As práticas responsivas dessa série — empatia como diagnóstico, transparência como colaboração, conversa difícil como cuidado, coaching como crescimento, confiança como infraestrutura, segurança como permissão — não são alternativas suaves a conduzir um time eficiente. Elas são como você conduz um time eficiente. A pirâmide é o mapa explícito do porquê.
Uma nota pro time que lidero
Quero fechar com algo direto, porque essa série toda deve a eles um agradecimento público.
O jeito que venho liderando esse time nos últimos dois anos tem sido mais aprendizado do que fazer, do meu lado. Venho tentando coisas, às vezes mal. Venho trazendo o amor de engenheiro por processo e rigor pra um papel em que a skill mais importante é ler a pessoa na minha frente. Venho sendo um “dizedor” aprendendo a escutar, um planejador aprendendo a flexionar, uma pessoa de rotina aprendendo que os ritmos das outras pessoas não são meus pra sobrescrever.
O time que lidero confiou em mim pra estar dentro do trabalho deles, da semana deles, do pensamento deles. Essa confiança é o que me deixou praticar os movimentos sobre que venho escrevendo ao longo desses quatorze ensaios. Nenhum dos frameworks do treinamento teria ajudado se eu não tivesse próximo o bastante do time pra saber quem precisava do quê. A proximidade foi a pré-condição.
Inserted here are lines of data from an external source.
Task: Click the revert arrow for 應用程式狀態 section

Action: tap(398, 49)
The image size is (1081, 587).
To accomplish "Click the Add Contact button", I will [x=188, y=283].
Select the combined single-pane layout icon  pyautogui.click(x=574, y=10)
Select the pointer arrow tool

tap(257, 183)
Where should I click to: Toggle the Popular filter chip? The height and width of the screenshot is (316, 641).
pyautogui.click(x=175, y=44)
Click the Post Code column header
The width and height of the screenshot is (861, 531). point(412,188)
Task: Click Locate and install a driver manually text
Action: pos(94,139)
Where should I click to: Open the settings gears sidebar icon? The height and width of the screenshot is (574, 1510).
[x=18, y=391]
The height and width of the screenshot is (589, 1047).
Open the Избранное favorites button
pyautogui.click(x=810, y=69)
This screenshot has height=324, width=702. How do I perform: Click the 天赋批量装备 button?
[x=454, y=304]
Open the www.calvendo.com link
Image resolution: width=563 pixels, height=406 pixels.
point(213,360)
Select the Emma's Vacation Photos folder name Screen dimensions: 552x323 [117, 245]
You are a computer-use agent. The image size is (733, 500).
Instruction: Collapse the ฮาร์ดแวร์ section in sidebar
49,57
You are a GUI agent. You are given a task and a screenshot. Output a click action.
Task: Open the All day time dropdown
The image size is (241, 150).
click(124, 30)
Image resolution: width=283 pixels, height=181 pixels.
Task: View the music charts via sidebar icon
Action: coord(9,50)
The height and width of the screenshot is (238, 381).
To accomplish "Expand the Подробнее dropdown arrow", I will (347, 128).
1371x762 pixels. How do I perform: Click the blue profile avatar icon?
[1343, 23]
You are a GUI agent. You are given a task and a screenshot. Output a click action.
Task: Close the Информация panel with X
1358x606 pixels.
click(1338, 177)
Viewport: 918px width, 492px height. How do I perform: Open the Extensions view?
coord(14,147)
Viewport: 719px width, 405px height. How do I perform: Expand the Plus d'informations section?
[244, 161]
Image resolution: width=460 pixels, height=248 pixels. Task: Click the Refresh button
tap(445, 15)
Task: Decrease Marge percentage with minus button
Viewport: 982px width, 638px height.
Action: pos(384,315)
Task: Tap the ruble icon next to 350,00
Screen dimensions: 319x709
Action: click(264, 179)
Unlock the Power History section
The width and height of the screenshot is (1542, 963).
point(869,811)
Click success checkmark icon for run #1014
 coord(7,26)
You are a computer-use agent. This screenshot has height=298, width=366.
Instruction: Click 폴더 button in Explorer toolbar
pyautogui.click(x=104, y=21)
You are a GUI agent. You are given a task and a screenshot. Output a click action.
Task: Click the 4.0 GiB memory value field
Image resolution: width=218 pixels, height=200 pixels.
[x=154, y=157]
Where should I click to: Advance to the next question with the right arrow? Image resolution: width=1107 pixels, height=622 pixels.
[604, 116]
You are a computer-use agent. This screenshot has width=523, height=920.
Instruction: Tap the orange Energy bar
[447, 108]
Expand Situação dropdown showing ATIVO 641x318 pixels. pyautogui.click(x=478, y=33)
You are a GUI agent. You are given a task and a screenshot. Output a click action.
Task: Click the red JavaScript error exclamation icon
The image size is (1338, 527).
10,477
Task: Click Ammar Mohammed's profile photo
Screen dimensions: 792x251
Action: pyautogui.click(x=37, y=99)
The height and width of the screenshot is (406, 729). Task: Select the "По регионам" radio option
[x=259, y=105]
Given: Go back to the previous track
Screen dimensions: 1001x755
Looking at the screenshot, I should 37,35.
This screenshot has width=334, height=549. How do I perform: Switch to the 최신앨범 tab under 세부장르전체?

Os frameworks adicionaram linguagem pra ela.
Obrigado pro meu time. Sou um gestor melhor por causa de vocês, e a parte dessa série que mais importa é a parte em que eu nomeio isso.
O que tô levando daqui
Cheguei nesse treinamento com o mesmo trabalho com que saio: liderar um time que faz trabalho excelente e cresce as pessoas que fazem. O que tenho agora que não tinha uma semana atrás é um senso mais claro de como esses dois são o mesmo trabalho, não trabalhos competindo. Se importar com as pessoas é o trabalho de fazer o time eficiente. Os atalhos que fingem o contrário — o gestor “focado em resultado, não em pessoa” — não são atalhos. São dívida que o time eventualmente paga.
Os melhores líderes sob os quais trabalhei nos meus anos de engenharia foram pessoas das quais eu conseguia sentir o cuidado nos menores momentos — o jeito como lembraram de algo que eu tinha dito sobre minha família três meses antes, o jeito como se corrigiram em público quando estavam errados, o jeito como pegaram a conversa difícil como presente pra mim em vez de fardo pra eles. Foram também os líderes cujos times entregaram o melhor trabalho que vi. Esses dois fatos não são coincidência. São o mesmo fato, observado de dois ângulos.
É isso que quero que essa série caia em pé. Cuidado não é frouxo. Eficiência não é fria. Os líderes que mais respeito me mostraram que são a mesma conversa, bem conduzida, por muito tempo.
Tô vinte e dois meses dentro tentando ser um desses líderes. O treinamento me deu ferramentas mais afiadas. O trabalho, como sempre, tá na próxima conversa.